------ Excerpted text
Saturday, 18 October 2014

It's Behind You


St. Catherine's Hill across the M3 cutting

After a week of dull and rainy weather, things cleared up a bit on Thursday, so I went for a walk.  I did a four-to-five mile circuit from the Hockley Viaduct, up onto the remnant of Twyford Down opposite St. Catherine's Hill, over the footbridge crossing the M3, down the track beside the Hockley Golf Course, then along the side of the wood at the bottom of the valley towards the Morestead Road, finally heading back along the unmarked right-of-way across the fields towards the motorway footbridge.  It's a route that only takes a couple of hours at a moderate pace, but, unaccompanied and on the lookout for photographs, with many off-road diversions into woods and stony fields and much standing about just looking at and thinking about things, it takes twice as long.

Photography's main tool, and its main limitation, is selection.  Cameras have no peripheral vision, and a photograph cannot include or even hint at what is out of frame. Just inside the beechwood on the south side of a small but steep-sided valley, someone had been busy tidying things up in readiness for the winter; gathering up the plastic sleeves that protect saplings against deer into heaps, piling sawn logs for collection and burning the brash, leaving neat round bosses of ash and charred wood on the leaf-litter.  It made a nice scene in muted tones, with the receding tree trunks and leaves just starting to turn in the background.


However, turn yourself through 180 degrees in the same spot, and the view to the north is completely different: a ploughed and sown chalk downland field rises up to a ridge from within the shadow of the wood on the facing slope, with a big open sky floating past on the near horizon.


I suppose a 360 degree panorama might do more justice to the reality of such a place, but then that would be true of more or less anywhere you could stand.  It would be a pretty dull (and unusual) landscape where what is behind you exactly resembles what is in front of you.
------------
------ Supplied data
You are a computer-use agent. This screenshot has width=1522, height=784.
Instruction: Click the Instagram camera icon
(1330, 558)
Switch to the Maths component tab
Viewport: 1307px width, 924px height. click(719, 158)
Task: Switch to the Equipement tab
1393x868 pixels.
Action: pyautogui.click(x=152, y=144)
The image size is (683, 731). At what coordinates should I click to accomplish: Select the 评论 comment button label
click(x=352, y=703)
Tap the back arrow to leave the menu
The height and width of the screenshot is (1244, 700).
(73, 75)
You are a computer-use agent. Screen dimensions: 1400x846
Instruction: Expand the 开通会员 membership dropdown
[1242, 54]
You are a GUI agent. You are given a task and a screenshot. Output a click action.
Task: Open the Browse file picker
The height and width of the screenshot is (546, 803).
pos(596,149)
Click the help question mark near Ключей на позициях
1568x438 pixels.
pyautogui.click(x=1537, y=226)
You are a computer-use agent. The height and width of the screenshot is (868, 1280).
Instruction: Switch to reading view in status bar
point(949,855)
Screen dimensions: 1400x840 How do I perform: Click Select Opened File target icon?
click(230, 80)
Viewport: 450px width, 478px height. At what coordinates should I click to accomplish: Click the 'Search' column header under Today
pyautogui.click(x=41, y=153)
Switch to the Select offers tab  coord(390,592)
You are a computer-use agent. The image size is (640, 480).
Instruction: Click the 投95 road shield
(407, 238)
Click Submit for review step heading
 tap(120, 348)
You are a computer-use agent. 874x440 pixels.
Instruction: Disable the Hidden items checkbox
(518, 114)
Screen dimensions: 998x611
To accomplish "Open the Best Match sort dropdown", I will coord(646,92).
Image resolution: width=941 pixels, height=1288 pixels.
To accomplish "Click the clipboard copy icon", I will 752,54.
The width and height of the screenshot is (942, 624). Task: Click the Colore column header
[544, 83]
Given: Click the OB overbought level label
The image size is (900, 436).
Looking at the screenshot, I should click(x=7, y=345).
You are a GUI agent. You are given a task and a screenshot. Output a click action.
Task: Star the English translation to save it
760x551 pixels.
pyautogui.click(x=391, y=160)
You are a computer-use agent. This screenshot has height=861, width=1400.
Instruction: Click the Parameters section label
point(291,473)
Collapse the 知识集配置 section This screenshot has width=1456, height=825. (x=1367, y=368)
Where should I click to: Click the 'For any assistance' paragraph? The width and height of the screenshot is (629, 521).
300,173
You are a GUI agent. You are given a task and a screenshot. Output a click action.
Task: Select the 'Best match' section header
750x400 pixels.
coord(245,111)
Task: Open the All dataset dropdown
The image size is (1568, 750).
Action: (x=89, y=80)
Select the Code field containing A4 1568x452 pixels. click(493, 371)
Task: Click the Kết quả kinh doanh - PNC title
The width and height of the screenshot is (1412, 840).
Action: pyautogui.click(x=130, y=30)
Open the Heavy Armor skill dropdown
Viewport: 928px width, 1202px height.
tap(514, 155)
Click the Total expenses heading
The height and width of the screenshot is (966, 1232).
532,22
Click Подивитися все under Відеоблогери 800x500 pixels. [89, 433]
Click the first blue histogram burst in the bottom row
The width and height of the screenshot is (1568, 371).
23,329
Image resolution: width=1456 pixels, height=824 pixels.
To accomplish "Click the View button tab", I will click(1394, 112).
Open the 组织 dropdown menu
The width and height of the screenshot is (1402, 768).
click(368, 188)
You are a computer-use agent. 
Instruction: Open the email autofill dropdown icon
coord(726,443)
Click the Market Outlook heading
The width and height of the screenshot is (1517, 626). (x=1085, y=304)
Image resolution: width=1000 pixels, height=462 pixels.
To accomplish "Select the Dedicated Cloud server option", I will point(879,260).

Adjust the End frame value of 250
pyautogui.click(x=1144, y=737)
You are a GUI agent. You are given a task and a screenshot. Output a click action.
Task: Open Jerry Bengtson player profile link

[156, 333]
------------
## Exercise set:
**1.** Set out the records as a numbered list, beginning with the first line of the records and going on through the line that contains "Action: pyautogui.click(x=152, y=144)", with both of those lines included and blank lines omitted.
**2.** Carry on the post about the autumn walk from the point where it ends.

## Answers to the tasks:
**1.**
1. You are a computer-use agent. This screenshot has width=1522, height=784.
2. Instruction: Click the Instagram camera icon
3. (1330, 558)
4. Switch to the Maths component tab
5. Viewport: 1307px width, 924px height. click(719, 158)
6. Task: Switch to the Equipement tab
7. 1393x868 pixels.
8. Action: pyautogui.click(x=152, y=144)

**2.**
This partiality of the camera lens troubles some serious-minded people, I think mainly because it seems like an analogy for the partial view of history and society that has privileged the dreaded Western Colonial / Patriarchal White Male view of the world over other, equally valid, worldviews.  You show us this, mister straight white man, but why not that?  The romantic idea of a landscape as an analogue of one's inner states is also deeply suspect to many, or at least deeply unfashionable.  How dare you presume that a wandering cloud is lonely? You can build a decent career out of "challenging" such things.  It goes along with an obsession with traces and implied absences, and the (not unreasonable) idea that the prominence of one point of view must have obscured others.  I am sympathetic, but don't always trust the sincerity of the rhetoric. As with conceptual art, I am more persuaded by the outcome than the prospectus.  "Don't trust the teller, trust the tale"...

Other points of view abound, of course.  Birds, for example.  These fields are a favoured spot for skylarks, and to them I must look suspiciously out of place and a potential threat seen from way up there. The foolish creatures lay their eggs and raise their chicks in mere scrapes in the ground, where they are vulnerable to clumsy boots, not to mention agricultural machinery, or foxes and badgers.  The RSPB does encourage farmers to create "skylark plots" in their fields, now that autumn-sown winter crops are so commonplace, but they are still very much under threat from us: our species can and will continually change our ways, but they are stuck with theirs.

Fossil shell in pathway flint

I was struck, yomping across those recently-ploughed fields, by the sight of a spider hunkered down in the lee of a single clod of earth.  What must our shared chunk of planetary surface look like, seen through those multiple, tiny arachnid eyes, filtered through that tiny, arachnid brain?  We simply cannot begin to imagine.  And, to paraphrase Wittgenstein, even if a spider could talk, we could not understand her.

4 comments:

Debra Morris said...

Another fine instance of your creativity on the World Wide Web, Mr C.

Mike C. said...

Debra,

Thanks. Now, I had set myself a rule not to publish "nice one!" type comments, but I suppose the occasional one won't hurt... :)

Mike

Unknown said...

Brachiopod fossil impression from the late Cretaceous spied in the much disturbed superficial deposits of a former warm tropical sea bed. I'd have probably lifted that Flint nodule and tapped it with a hammer to find more, but I was ever a collector. I see other faint fossil traces in the surface, complement of your pictorial detail.
AD

Mike C. said...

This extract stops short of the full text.